TASK INSTRUCTIONS: Report, from the records below, every line where the word "agent" appears.

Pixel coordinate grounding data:
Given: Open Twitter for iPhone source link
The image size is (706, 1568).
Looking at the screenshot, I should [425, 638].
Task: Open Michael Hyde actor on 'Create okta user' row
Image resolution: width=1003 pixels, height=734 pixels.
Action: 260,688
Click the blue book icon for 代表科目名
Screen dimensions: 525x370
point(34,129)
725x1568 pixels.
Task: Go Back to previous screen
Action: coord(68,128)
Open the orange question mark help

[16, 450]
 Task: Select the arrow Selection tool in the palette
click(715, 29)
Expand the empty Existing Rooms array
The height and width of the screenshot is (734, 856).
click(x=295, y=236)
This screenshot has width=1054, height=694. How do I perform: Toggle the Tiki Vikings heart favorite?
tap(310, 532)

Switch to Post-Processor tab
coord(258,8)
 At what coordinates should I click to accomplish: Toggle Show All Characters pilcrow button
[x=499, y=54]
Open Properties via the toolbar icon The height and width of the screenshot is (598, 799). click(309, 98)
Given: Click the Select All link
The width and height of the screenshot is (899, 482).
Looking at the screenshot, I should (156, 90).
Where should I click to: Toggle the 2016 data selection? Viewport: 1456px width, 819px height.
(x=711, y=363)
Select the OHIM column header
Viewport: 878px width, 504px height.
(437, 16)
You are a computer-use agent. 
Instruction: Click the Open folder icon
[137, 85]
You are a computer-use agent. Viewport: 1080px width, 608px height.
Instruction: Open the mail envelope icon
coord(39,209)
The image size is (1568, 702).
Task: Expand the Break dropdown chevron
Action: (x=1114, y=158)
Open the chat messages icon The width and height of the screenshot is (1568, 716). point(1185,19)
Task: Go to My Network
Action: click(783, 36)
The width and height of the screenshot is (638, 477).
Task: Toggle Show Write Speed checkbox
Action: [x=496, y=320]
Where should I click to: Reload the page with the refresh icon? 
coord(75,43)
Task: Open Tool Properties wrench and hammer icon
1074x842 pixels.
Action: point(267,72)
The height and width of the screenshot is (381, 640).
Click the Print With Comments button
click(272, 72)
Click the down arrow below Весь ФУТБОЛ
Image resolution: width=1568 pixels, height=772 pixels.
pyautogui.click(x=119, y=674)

RESPONSE BOX:
You are a computer-use agent. 
You are a computer-use agent. Viewport: 1080px width, 608px height.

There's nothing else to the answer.